The major observation made in this study is that a subset of neurons in the nodose ganglion may give rise to a dense plexus of irCART fibers in the NTS and that CARTp administered intracisternally or directly into the NTS attenuated PE-induced bradycardia, whereas CART antiserum injected into the NTS potentiated PE-induced bradycardia.

It is well established that vagal afferents project to the NTS and that the NTS is the predominant site of autonomic cardiovascular control. Lesions or other perturbations to the NTS result in increased arterial pressure (11, 22). Previous immunohistochemical and in situ hybridization studies show that irCART is present in fibers of the NTS and in neurons of the vagal nerves, respectively (3, 9, 14). Our immunohistochemical results confirm the presence of a dense plexus of irCART fibers throughout the rostrocaudal axis of the NTS. Although the possibility that irCART fibers observed in the NTS may be derived from other sources cannot be excluded, retrograde tract-tracing studies demonstrate that some of the irCART fibers in the NTS arise from neurons in the nodose ganglion. In our study, ~50% of nodose ganglion cells that are Fluorogold positive are also irCART, which is consistent with a previous report that ~50% of vagal afferents are irCART (3). More interestingly, irCART nodose ganglion cells are generally of smaller diameter compared with Fluorogold and/or CART-negative nodose neurons. Because of their small size, irCART nodose neurons that project to the NTS may belong to the slowly conducting type C neurons. It is pertinent to mention that not all nodose ganglion cells projecting to the NTS are baroreceptor afferents. Hence, not all irCART nodose ganglion cells projecting to the NTS are baroreceptor related.

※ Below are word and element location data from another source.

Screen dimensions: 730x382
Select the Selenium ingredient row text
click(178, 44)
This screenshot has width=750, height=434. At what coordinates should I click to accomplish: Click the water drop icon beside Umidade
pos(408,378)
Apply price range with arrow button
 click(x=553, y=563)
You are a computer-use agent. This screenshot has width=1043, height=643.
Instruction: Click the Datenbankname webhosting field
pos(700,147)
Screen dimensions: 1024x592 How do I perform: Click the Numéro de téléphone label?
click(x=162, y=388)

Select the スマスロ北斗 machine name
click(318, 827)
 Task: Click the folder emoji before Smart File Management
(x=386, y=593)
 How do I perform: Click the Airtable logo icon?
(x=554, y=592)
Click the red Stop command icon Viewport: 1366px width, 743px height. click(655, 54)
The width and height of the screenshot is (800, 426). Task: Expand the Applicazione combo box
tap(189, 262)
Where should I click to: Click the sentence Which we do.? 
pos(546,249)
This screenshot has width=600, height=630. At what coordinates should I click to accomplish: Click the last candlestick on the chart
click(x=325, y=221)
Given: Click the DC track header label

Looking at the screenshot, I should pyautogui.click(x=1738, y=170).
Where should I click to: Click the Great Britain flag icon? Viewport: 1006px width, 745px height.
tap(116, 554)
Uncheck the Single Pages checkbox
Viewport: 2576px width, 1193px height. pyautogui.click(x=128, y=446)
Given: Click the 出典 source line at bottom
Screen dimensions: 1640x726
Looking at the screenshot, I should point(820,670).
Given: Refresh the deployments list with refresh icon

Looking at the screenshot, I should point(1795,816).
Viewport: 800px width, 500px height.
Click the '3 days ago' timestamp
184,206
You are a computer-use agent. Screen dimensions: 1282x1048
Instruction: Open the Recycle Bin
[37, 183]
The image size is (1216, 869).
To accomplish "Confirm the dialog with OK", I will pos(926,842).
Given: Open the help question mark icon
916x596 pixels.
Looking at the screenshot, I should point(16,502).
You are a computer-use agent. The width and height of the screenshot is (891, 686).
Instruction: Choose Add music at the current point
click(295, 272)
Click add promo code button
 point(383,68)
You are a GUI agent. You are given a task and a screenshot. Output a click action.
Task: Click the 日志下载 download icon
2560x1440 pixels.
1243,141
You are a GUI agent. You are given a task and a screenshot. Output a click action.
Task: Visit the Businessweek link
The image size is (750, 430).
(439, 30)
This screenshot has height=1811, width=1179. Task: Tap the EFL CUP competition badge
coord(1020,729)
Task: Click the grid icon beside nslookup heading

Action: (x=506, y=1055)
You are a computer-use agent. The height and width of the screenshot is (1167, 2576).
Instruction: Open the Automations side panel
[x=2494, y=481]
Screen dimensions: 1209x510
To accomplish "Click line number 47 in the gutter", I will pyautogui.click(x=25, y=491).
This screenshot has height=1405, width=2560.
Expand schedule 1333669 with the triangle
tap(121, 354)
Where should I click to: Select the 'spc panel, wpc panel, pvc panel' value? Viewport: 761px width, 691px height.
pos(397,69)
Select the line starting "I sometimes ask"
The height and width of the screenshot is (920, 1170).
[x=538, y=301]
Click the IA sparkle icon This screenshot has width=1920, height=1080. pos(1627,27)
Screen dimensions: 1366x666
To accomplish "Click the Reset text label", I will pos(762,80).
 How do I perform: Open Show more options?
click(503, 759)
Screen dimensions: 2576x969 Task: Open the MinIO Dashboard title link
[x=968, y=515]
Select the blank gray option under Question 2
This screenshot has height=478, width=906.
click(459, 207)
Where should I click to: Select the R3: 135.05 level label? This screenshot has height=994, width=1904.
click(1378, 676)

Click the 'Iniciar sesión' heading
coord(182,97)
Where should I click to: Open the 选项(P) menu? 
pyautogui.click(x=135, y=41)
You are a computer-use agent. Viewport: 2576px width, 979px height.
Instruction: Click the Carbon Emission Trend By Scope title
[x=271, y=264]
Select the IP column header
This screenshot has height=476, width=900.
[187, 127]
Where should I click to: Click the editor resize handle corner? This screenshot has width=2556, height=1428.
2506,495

Intracisternal injection of CARTp consistently attenuated PE-induced bradycardia in a dose-dependent manner. CARTp injected intracisternally may reach a number of sites in the dorsal medulla that could potentially alter the cardiovascular response. To assess the role of NTS in relation to the action of CARTp, the peptide was injected directly into an area of NTS that is thought to be the predominant site of baroreceptor afferent termination (24). CARTp injected into the NTS attenuated the PE-induced bradycardia in a dose-dependent manner as well, suggesting that CARTp acts at the level of NTS. Our finding does not necessarily exclude the possibility that CARTp may act on other sites in the dorsal medulla to alter cardiovascular responses. Matsumura et al. (18) reported that CARTp by intracerebroventricular injection increased MAP, HR, and renal sympathetic nerve activity (RSNA) in conscious rabbits. Intracisternal or intra-NTS administration of CARTp in the concentrations used in our study did not cause a significant change in basal arterial pressure or HR in anesthetized rats. Differences in experimental species and sites of administration as well as the observed time frame may have accounted for this discrepancy. Elevation of MAP and RSNA was observed 30-40 min and increase of HR was observed ~90 min after CARTp administration in rabbits, whereas in this study, the effect of CARTp reached its peak ~10 min after injection in rats. Furthermore, CARTp was injected intracerebroventricularly, which may activate supramedullary neurons, leading to a different profile of cardiovascular responses in the case of rabbits.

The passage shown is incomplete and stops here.